==== TEXT SECTION ====

Horizontal Pod Autoscaler: Deep Dive

This document explains how the HPA scaling algorithm works, why resource requests are essential, and when to tune stabilization windows and scaling policies. It connects the demo manifests to the metrics pipeline and production autoscaling patterns.

The Scaling Algorithm

The HPA controller runs a control loop every 15 seconds (configurable via --horizontal-pod-autoscaler-sync-period). On each iteration, it:

Fetches current metric values for all pods in the target workload.
Computes the desired replica count.
Scales the target if the desired count differs from the current count.

The core formula:

desiredReplicas = ceil(currentReplicas * (currentMetricValue / desiredMetricValue))

Example from the Demo

The demo’s HPA targets 50% CPU utilization:

apiVersion: autoscaling/v2
kind: HorizontalPodAutoscaler
metadata:
  name: cpu-burner
  namespace: hpa-demo
spec:
  scaleTargetRef:
    apiVersion: apps/v1
    kind: Deployment
    name: cpu-burner
  minReplicas: 1
  maxReplicas: 10
  metrics:
    - type: Resource
      resource:
        name: cpu
        target:
          type: Utilization
          averageUtilization: 50
  behavior:
    scaleDown:
      stabilizationWindowSeconds: 60

If the single pod is using 100% CPU against a target of 50%:

desiredReplicas = ceil(1 * (100 / 50)) = ceil(2.0) = 2

The HPA scales from 1 to 2 replicas. After scaling, if each of the 2 pods uses 50%, the ratio is 1.0 and no further scaling occurs.

====

**TASKS TO PERFORM:**
**a.** In the HPA deep dive, rewrite the passage beginning at the words "This document explains" and ending after "the current count.", swapping "control loop" for "reconciliation loop".
**b.** Using the HPA deep dive, say whether each statement is true (yes) or false (no), and quote the words that decide it. (i) The HPA controller runs its loop every 30 seconds. (ii) The demo's HPA targets 50% CPU utilization. (iii) When each of 2 pods uses 50%, the HPA scales further.
Base your work only on the HPA deep dive.

==== SUPPLIED INFORMATION ====

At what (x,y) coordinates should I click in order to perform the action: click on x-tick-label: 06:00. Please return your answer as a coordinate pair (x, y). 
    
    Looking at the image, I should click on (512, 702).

====
==== SUPPLIED INFORMATION ====

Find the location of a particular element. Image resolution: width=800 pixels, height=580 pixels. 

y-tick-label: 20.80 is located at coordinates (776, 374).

====

**ANSWERS GIVEN:**
**a.**
This document explains how the HPA scaling algorithm works, why resource requests are essential, and when to tune stabilization windows and scaling policies. It connects the demo manifests to the metrics pipeline and production autoscaling patterns.

The Scaling Algorithm

The HPA controller runs a reconciliation loop every 15 seconds (configurable via --horizontal-pod-autoscaler-sync-period). On each iteration, it:

Fetches current metric values for all pods in the target workload.
Computes the desired replica count.
Scales the target if the desired count differs from the current count.

**b.**
(i) No: "The HPA controller runs a control loop every 15 seconds"
(ii) Yes: "The demo’s HPA targets 50% CPU utilization"
(iii) No: "the ratio is 1.0 and no further scaling occurs"